Please return the data below unchanged, line for line, but leave the pictures out.

==== Entries

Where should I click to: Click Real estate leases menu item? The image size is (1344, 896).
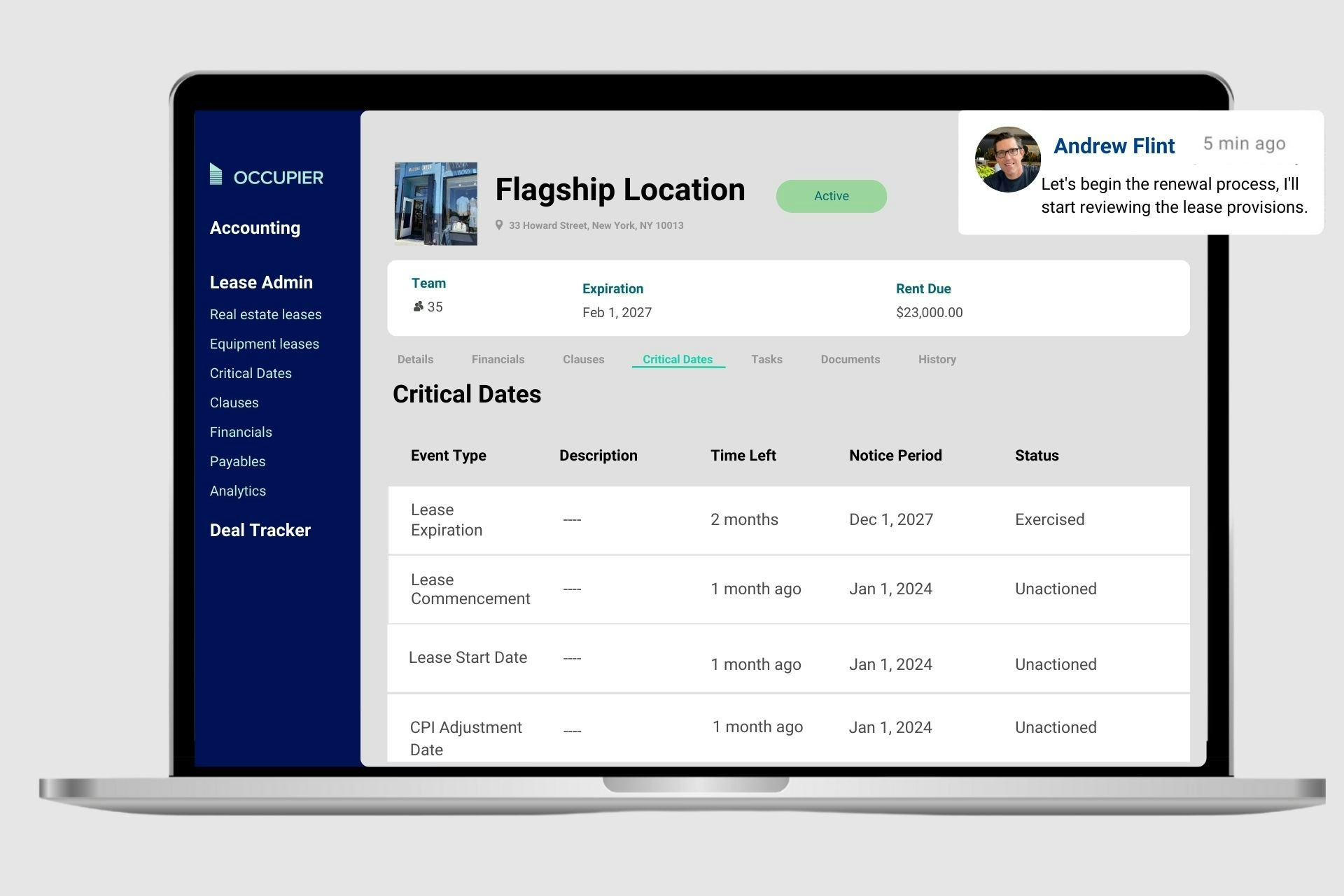(x=265, y=314)
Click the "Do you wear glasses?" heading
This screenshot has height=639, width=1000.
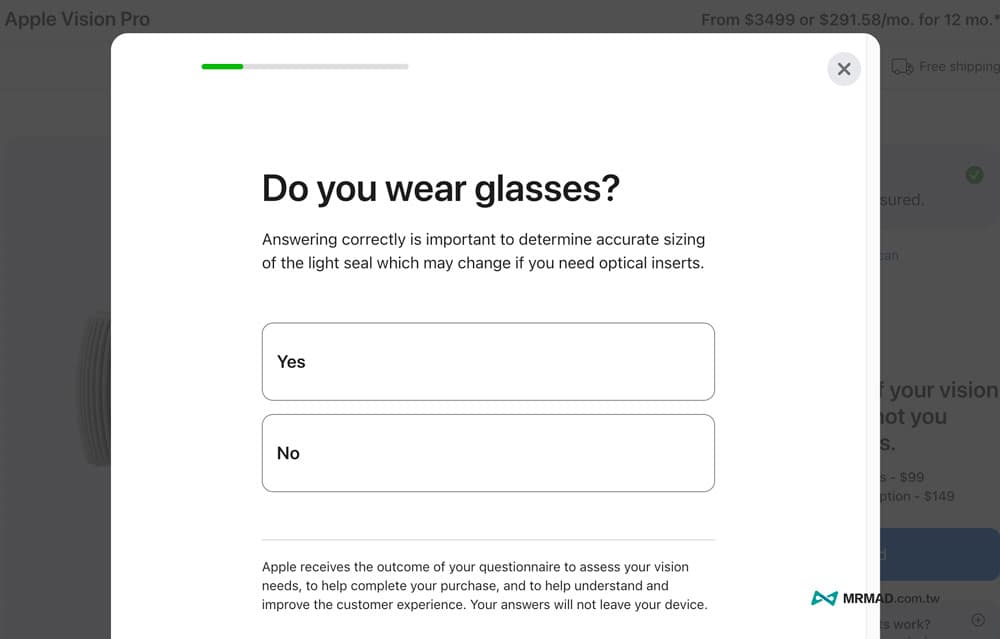tap(441, 188)
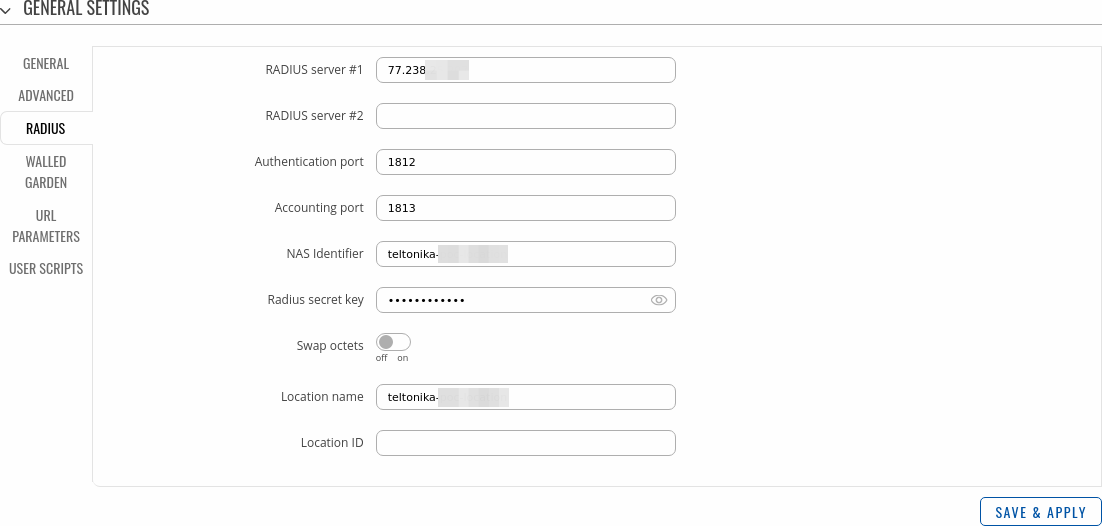Click the Swap octets label text
Screen dimensions: 1102x526
[330, 345]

========

** Solution to the exercise **
Where should I click to: Click Real estate leases menu item? The image size is (1344, 896).
(x=265, y=314)
Click the "Do you wear glasses?" heading
This screenshot has height=639, width=1000.
tap(441, 188)
Click the Swap octets label text
Screen dimensions: 1102x526
[330, 345]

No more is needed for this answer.